Presiden Jokowi Memang Harus Ngeri!
Presiden Jokowi kembali menyatakan betapa berbahayanya situasi dunia, khususnya Indonesia.
Jokowi bahkan menggunakan kosa kata yang sesungguhnya tak lazim dan tak boleh diucapkan seorang Presiden. “Ngeri…..terus terang saya ngeri.”
Jokowi juga menggunakan kembali kosa “bahaya”, dan “krisis.” Yang kali ini tidak diucapkan adalah “extra ordinary.”
Dia menyampaikan kegalauannya dalam sidang kabinet terbatas Selasa (7/7). Pernyataan itu kemudian didistribusikan ke media oleh Biro Pers Istana Rabu malam (8/7).
Lumayan, hanya berselang satu hari. Tidak harus dipendam dulu sampai 10 hari, seperti ketika Jokowi marah-marah pada rapat paripurna kabinet (18/6). Mengancam akan membubarkan lembaga dan memecat menteri (reshufle).
Presiden sudah benar. Memang harus ngeri. Walaupun terlambat, tapi harus tetap kita syukuri. Akhirnya ada kesadaran situasinya extra ordinary seperti ucapannya.
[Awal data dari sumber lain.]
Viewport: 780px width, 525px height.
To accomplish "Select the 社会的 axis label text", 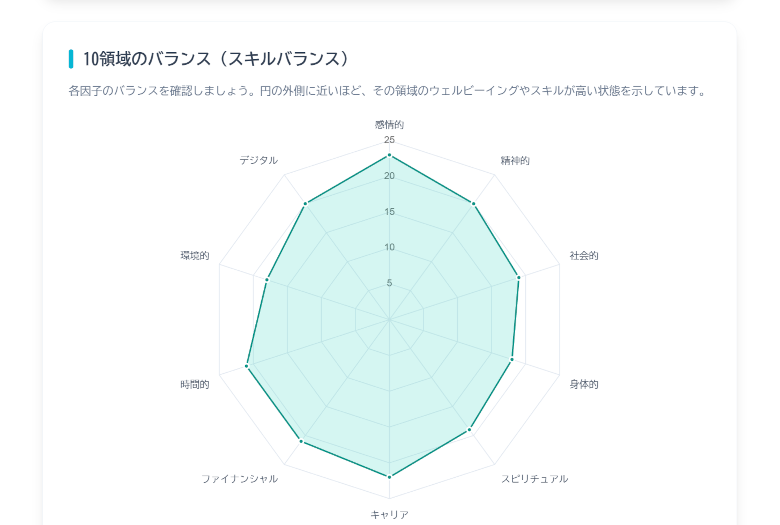I will (584, 256).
Harusnya ngerinya sejak dulu. Tujuh bulan lalu ketika virus corona, muncul di Wuhan. Atau setidaknya ya tiga setengah bulan lalu lah. Ketika di Jakarta dipastikan ada yang positif tertular virus made in Cina itu.
Situasinya kini seperti nasi sudah menjadi bubur. Krisisnya bukan hanya berdampak terhadap kesehatan dan ekonomi. Tapi sudah merambah kemana-mana.
Krisis sosial, krisis politik, krisis kepercayaan terhadap pemerintah, krisis legitimasi, dan yang lebih mengerikan —khususnya bagi Jokowi— adalah krisis kepemimpinan.
Para menteri tidak menjalankan perintah Jokowi, sehingga kemarahan itu harus diulang. Sampai harus memohon supaya para menteri punya “perasaan yang sama” dengannya. Dan kini nadanya dari marah berubah menjadi ngeri.
Ucapan seseorang yang tidak berdaya. Padahal dia seorang presiden yang berkuasa.
Ibarat penyakit kanker, sudah metastase. Penyebaran sel kanker dari satu organ atau jaringan tubuh, ke organ lainnya. Jauh dari tempat awal munculnya kanker.
Sudah stadium IV, sudah terminal. Harus ada penanganan yang super serius, super fokus, tidak boleh lengah. Setelah itu tinggal menunggu keajaiban. Menunggu takdir!